A cada ação, a cada evento, a cada contribuição, Dois Irmãos reafirmava que aquela luta não era apenas individual. Era coletiva.
Eternizar o que realmente importa
No meio da dor, Tainara ainda encontrou espaço para criar. Ao lado da mãe, Daiane Both, nasceu a Eternize Cestas, um pequeno empreendimento familiar que uniu cuidado, afeto e criatividade. Entre consultas e períodos de recuperação, Tainara cuidava das artes, das ideias e do contato com clientes. A mãe assumia a montagem das cestas, caixas e presentes artesanais.
Mais do que um negócio, o projeto se tornou um símbolo silencioso daquilo que elas buscavam fazer: transformar um momento difícil em algo que pudesse levar significado, carinho e memória a outras pessoas.
Gratidão até o fim
Ao longo de toda a trajetória, Tainara nunca deixou de agradecer. A cada gesto de apoio, fazia questão de reconhecer a comunidade, a família, os amigos e os profissionais de saúde. Falava com lucidez sobre a gravidade da doença, mas também com esperança. Em diferentes momentos, repetia que acreditava que tudo daria certo, sustentada pelo apoio de quem caminhou ao seu lado.
O que fica
Tainara Catiele Dutra deixa os pais Luciano Dutra e Daiane Both Dutra, o padrasto Jones Nevis, o esposo Douglas da Luz, a filha Heloisa da Luz, os irmãos Sofia e Daniel, os avós Ieda e Nelson, além de demais familiares e amigos.
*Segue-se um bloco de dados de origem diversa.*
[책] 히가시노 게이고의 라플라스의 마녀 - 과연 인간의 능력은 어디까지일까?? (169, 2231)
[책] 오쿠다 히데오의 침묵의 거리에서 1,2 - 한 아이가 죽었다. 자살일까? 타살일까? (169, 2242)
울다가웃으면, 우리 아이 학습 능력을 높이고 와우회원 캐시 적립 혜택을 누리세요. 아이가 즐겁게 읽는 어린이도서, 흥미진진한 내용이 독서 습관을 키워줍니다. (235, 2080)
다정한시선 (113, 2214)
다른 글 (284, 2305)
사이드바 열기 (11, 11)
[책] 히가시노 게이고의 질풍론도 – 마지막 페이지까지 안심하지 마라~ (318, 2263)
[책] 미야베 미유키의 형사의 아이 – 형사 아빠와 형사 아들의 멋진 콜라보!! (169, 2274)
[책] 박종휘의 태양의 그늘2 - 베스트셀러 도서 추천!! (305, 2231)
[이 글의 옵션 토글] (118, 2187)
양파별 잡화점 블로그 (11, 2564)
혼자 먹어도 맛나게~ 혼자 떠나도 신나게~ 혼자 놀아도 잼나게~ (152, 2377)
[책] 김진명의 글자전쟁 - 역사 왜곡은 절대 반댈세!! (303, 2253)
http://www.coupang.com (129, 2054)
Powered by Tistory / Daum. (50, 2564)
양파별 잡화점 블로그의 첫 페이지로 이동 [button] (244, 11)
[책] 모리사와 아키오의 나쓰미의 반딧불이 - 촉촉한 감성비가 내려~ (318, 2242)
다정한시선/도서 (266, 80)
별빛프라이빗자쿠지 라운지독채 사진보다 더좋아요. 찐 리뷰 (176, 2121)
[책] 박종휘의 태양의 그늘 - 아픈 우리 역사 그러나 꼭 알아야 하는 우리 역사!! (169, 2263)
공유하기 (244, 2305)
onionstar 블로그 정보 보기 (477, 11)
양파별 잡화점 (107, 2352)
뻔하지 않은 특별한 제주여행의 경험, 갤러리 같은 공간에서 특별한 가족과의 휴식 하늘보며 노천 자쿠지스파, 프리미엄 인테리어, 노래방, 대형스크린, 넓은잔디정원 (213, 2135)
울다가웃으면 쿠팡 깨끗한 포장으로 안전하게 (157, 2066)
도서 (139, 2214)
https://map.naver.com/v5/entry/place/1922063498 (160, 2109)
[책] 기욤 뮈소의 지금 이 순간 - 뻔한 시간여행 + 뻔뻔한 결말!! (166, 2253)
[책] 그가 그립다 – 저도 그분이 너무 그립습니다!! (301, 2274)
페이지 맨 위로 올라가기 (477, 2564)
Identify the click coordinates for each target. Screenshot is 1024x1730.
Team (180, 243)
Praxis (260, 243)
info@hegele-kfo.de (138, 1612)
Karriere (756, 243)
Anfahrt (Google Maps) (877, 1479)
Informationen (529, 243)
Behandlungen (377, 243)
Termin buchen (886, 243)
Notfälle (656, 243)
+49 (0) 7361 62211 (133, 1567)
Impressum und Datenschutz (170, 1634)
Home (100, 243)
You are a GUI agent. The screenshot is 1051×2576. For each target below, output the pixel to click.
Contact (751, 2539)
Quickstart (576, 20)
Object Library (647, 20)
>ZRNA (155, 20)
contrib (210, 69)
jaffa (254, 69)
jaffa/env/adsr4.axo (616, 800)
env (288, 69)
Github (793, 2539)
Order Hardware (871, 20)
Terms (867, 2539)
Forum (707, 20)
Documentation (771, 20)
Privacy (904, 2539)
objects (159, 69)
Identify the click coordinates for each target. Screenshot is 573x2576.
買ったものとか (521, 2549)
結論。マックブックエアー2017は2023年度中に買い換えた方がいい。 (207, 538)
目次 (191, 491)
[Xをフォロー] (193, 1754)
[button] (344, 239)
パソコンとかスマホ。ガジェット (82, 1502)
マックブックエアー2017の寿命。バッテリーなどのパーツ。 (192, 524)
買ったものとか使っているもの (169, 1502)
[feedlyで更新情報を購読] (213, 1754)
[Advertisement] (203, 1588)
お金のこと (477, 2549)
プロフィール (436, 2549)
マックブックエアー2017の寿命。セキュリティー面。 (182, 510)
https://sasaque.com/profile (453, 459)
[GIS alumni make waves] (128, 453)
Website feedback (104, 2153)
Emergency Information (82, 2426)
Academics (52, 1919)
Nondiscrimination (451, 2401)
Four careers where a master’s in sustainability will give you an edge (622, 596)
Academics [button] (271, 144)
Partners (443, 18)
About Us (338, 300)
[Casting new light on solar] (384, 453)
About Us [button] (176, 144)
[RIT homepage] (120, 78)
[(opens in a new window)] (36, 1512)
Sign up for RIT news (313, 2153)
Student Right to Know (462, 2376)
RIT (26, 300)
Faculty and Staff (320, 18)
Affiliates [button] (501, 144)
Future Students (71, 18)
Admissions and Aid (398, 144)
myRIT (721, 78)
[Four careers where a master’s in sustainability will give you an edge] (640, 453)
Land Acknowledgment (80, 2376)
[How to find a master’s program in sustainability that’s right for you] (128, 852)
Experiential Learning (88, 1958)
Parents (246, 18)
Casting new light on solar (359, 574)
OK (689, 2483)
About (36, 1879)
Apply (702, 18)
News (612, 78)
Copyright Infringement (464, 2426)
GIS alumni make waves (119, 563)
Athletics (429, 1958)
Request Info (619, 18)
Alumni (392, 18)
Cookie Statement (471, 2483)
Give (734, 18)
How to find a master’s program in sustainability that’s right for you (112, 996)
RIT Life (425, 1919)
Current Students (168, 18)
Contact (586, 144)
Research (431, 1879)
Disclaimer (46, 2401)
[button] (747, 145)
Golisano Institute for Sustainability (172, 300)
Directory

Os atos fúnebres ocorreram na Capela 1 da Funerária Dois Irmãos, com cerimônia de despedida e posterior cremação.
A história de Tainara não termina com sua partida. Ela segue viva na filha que deixa, nas pessoas que mobilizou e nos gestos de solidariedade que despertou. Fica o exemplo de uma jovem que, mesmo diante da maior das batalhas, escolheu lutar com dignidade, amor e coragem — e uniu uma comunidade inteira ao redor disso.